Existing federal law also suggests ways to allow class actions while addressing some of industry’s concerns about such cases. The Private Securities Litigation Reform Act of 1995 (PSLRA) establishes additional pleading requirements for securities litigation that serve to hold discovery at bay until a class is approved. It also spells out procedures for selecting a lead plaintiff among class representatives and outlines the class benefits and expected fees in class settlements. These procedures can be adapted to privacy litigation, leaving out some provisions that are sui generis to securities cases. Since the PSLRA refers to Rule 23 of the Federal Rules of Civil Procedure—which governs class actions—we think such a provision in privacy legislation would need to give the federal courts exclusive jurisdiction over class actions; overlaying it onto state procedures could prove excessively complicated.

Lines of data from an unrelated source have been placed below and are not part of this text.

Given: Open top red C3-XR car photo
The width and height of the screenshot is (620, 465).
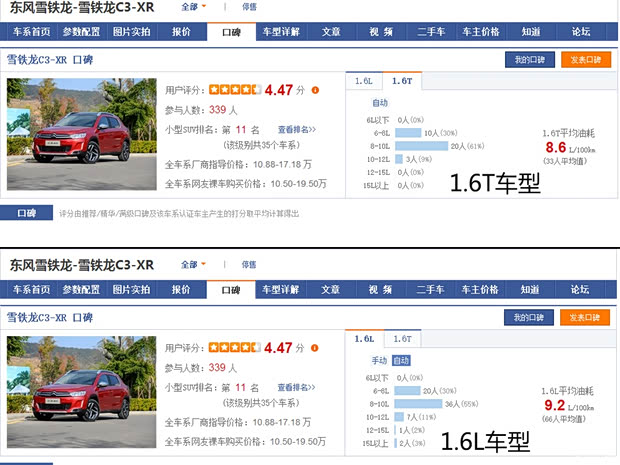Looking at the screenshot, I should (82, 134).
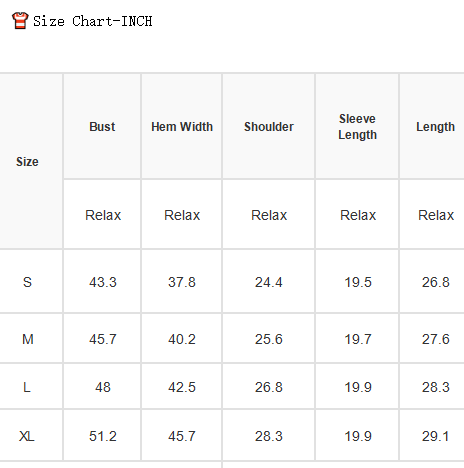
Task: Click the Size row header cell
Action: point(27,162)
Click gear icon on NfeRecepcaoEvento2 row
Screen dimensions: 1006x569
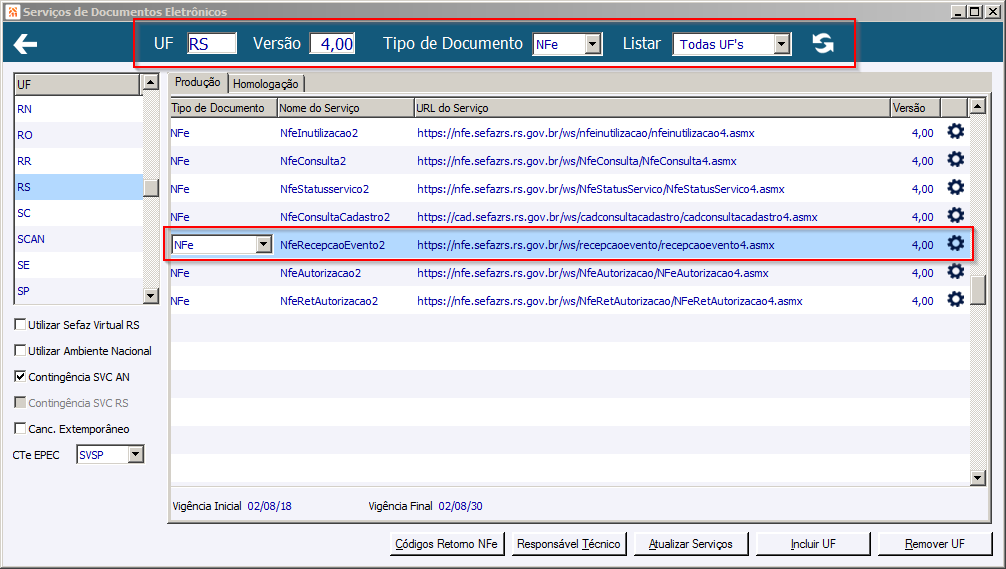pyautogui.click(x=955, y=243)
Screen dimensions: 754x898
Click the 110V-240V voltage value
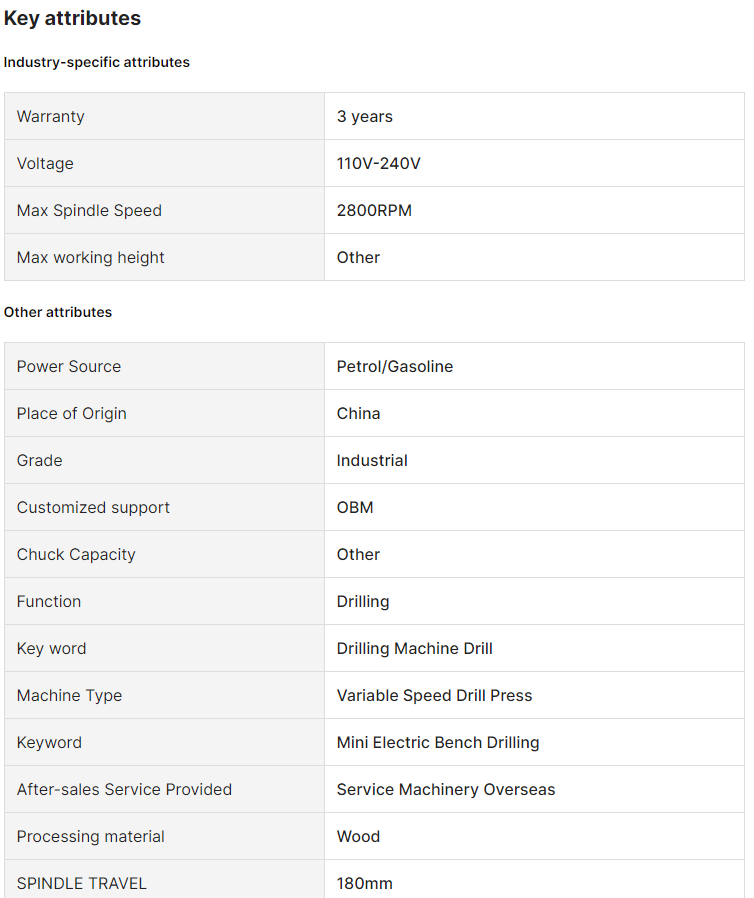pyautogui.click(x=379, y=164)
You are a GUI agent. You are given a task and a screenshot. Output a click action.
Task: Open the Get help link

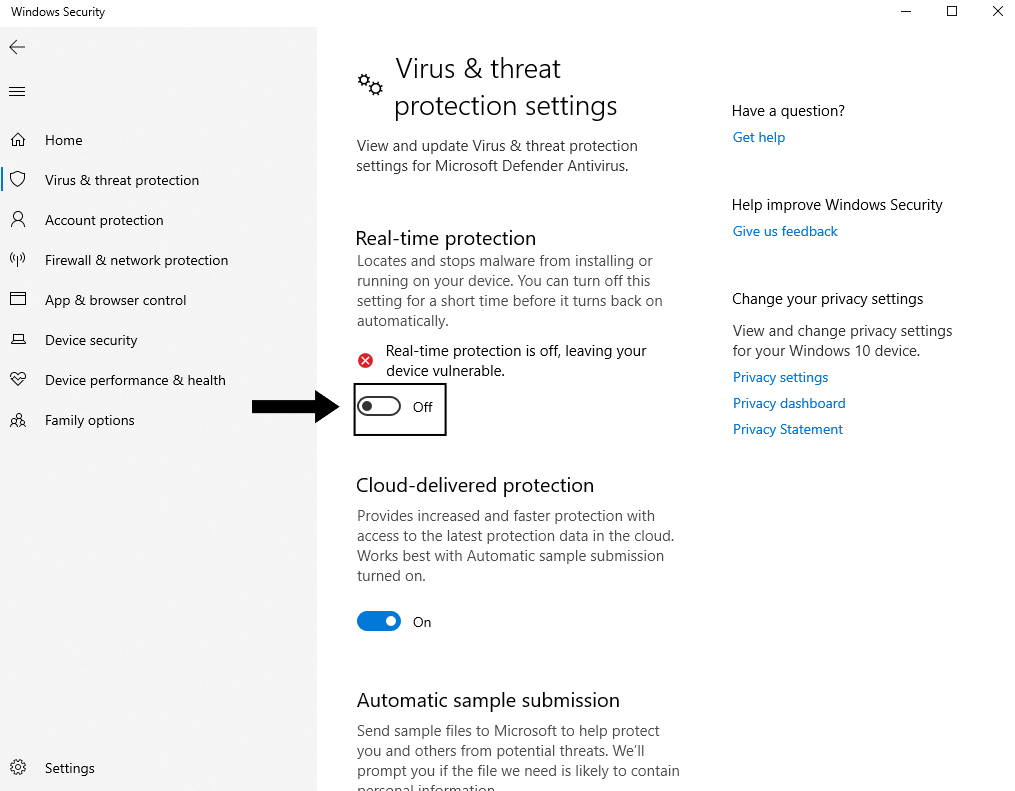758,137
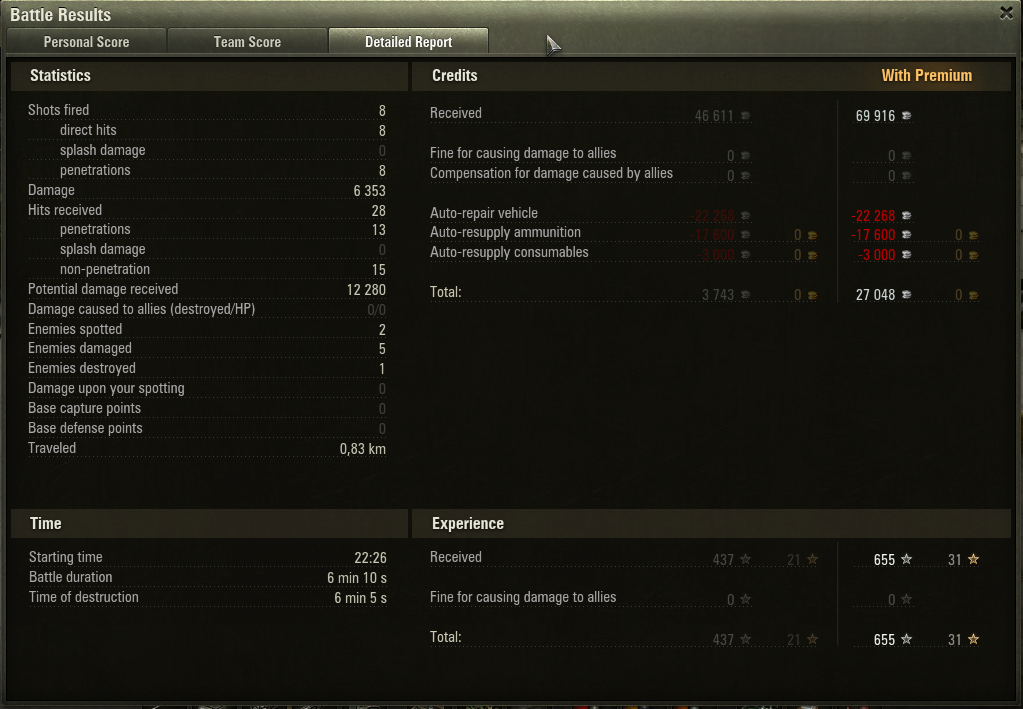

In a similar vein, we recommend that the federal right of action be the exclusive remedy for the actions complained of in all private lawsuits. This would preclude appending more expansive state claims into the federal case, and would force an election of remedies and prevent bypass of the damage limits under federal law on the basis of state claims.

A Path Forward?

Barring a radical change in the makeup of Congress, the issue of private right of action in federal privacy legislation is unlikely to be resolved with an either-or outcome. As a result, enacting comprehensive baseline legislation will require choices. Given the options for tailoring a private right of action, such choices probably would resemble what we suggest here.